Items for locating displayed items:
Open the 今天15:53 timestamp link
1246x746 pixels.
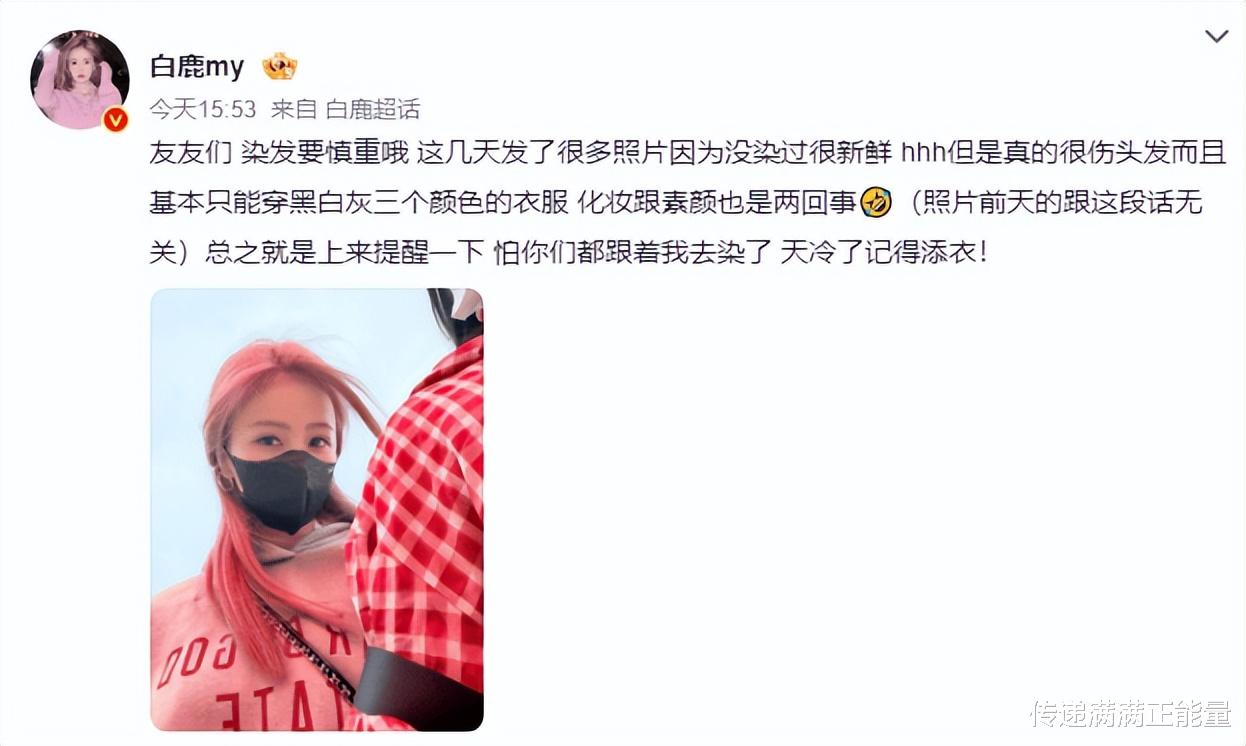203,109
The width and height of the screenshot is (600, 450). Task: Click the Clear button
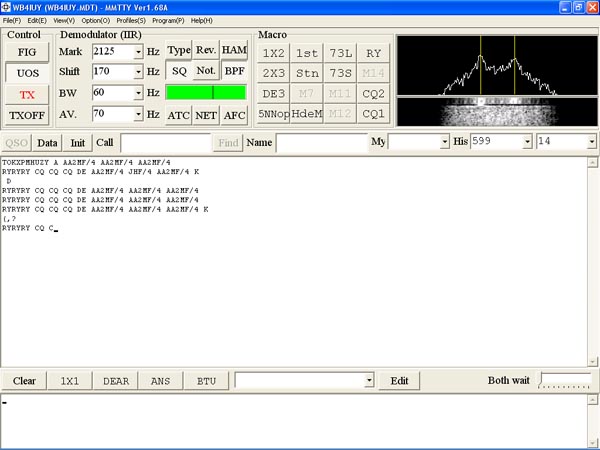click(x=25, y=381)
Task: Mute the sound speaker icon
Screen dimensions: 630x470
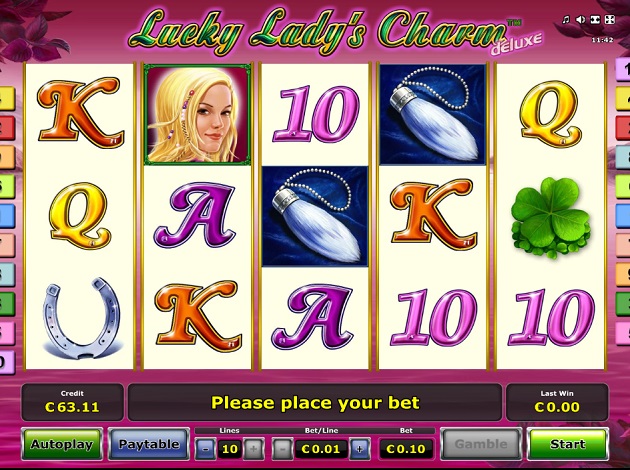Action: [581, 19]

AIM OF THE TASK
Could you repeat the text of every item above, word for word and without the pictures?

EXERCISE SOLUTION
Open the 今天15:53 timestamp link
1246x746 pixels.
203,109
The width and height of the screenshot is (600, 450). Task: Click the Clear button
click(x=25, y=381)
Task: Mute the sound speaker icon
Screen dimensions: 630x470
Action: [581, 19]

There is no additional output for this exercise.